▶ **Short problem**: Gather every line of the records below that contains the word "wire", and copy each one in full.

▶ **Data provided**:
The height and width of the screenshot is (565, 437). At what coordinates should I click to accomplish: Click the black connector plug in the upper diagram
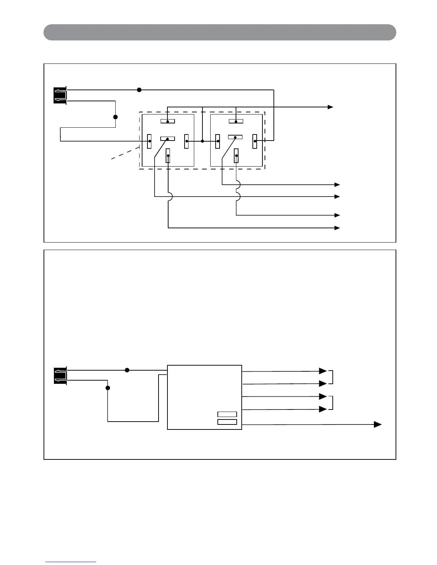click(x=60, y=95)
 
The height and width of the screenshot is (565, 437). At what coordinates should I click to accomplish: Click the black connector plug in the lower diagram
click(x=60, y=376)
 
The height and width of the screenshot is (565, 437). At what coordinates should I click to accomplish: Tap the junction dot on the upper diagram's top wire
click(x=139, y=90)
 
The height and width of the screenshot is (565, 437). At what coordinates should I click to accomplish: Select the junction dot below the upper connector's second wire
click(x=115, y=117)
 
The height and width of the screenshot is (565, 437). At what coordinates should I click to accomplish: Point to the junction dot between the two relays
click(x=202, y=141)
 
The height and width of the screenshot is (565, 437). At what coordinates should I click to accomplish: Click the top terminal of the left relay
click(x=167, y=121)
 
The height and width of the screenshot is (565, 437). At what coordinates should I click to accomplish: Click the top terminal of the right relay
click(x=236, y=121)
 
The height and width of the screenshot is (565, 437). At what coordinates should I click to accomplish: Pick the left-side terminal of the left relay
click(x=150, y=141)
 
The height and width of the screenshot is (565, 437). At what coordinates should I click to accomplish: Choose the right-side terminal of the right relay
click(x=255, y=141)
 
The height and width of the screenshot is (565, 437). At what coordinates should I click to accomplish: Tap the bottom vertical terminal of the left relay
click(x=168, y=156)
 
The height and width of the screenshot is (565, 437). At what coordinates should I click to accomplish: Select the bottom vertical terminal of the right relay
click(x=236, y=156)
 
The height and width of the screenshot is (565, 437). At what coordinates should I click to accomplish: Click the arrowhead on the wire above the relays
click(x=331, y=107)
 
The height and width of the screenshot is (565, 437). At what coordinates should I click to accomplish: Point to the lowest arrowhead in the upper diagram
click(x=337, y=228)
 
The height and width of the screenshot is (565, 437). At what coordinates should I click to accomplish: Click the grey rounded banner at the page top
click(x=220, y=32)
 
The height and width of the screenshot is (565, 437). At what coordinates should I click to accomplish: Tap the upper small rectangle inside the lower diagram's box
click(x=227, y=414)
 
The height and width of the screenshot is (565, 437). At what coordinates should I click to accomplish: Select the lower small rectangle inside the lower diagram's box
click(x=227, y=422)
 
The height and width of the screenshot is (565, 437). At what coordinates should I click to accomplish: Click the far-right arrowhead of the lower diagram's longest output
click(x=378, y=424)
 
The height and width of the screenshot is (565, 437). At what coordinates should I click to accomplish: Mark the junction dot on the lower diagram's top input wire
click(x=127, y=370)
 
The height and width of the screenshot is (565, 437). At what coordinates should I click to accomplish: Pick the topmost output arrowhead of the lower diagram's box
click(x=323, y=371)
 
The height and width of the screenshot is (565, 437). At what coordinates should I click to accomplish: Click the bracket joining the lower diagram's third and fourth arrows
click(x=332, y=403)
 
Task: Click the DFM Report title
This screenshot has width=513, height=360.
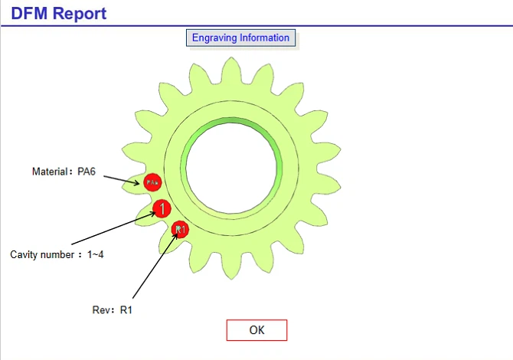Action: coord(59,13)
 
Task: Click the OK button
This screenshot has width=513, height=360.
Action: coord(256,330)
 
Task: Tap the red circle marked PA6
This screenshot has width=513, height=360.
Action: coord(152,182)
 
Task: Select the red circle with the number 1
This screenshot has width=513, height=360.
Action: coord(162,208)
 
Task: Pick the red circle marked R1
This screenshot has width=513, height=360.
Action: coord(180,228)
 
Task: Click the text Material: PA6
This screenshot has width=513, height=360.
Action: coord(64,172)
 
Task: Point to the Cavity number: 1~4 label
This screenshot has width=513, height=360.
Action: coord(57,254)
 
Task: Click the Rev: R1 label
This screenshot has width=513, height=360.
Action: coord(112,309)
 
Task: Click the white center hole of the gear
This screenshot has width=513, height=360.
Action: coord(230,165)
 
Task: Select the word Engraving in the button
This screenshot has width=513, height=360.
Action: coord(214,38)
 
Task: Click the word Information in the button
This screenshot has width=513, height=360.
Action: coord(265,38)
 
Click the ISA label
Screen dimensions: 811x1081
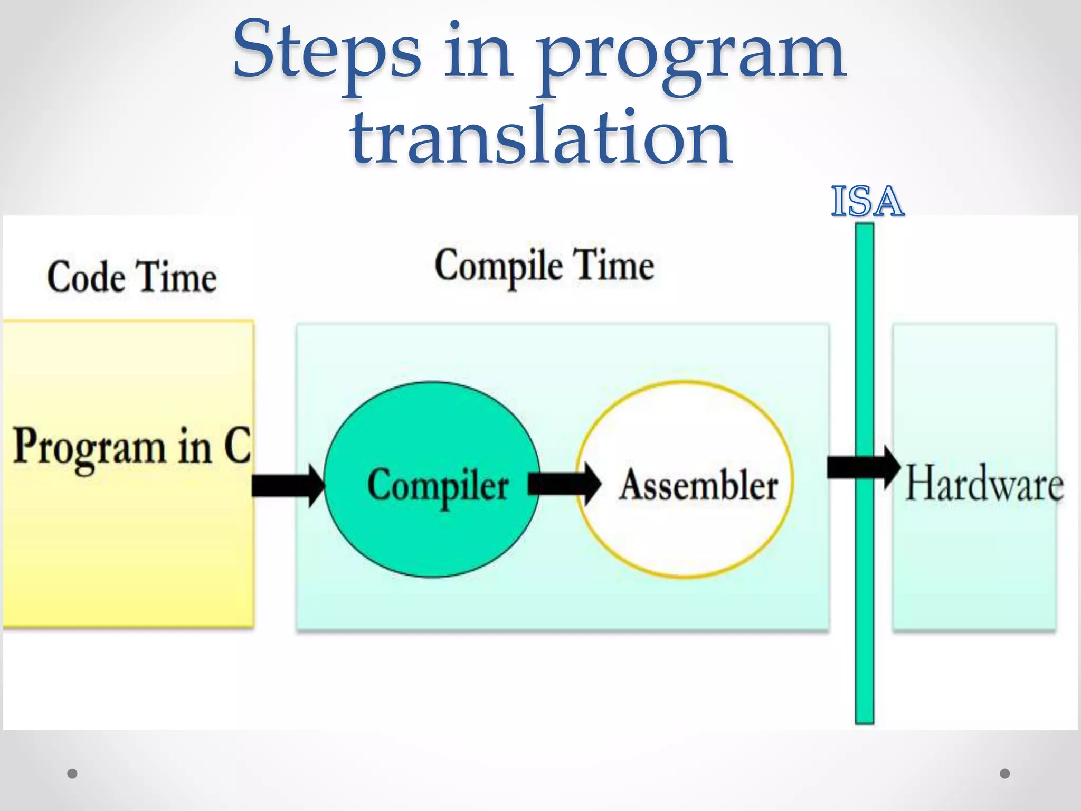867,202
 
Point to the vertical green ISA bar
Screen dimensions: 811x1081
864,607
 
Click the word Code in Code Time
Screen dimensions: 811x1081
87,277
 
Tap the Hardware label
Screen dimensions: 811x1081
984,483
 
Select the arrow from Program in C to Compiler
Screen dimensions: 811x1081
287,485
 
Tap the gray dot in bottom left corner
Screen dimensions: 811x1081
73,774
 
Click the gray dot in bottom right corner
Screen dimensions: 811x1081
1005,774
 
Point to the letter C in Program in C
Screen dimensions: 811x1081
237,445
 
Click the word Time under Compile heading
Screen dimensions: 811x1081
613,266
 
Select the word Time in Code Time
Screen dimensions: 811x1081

▶ **Final result**:
The height and width of the screenshot is (565, 437). At what coordinates should I click to accomplish: Tap the junction dot on the upper diagram's top wire
The height and width of the screenshot is (565, 437). At what coordinates should I click to accomplish: Select the junction dot below the upper connector's second wire
The height and width of the screenshot is (565, 437). At what coordinates should I click to accomplish: Click the arrowhead on the wire above the relays
The height and width of the screenshot is (565, 437). At what coordinates should I click to accomplish: Mark the junction dot on the lower diagram's top input wire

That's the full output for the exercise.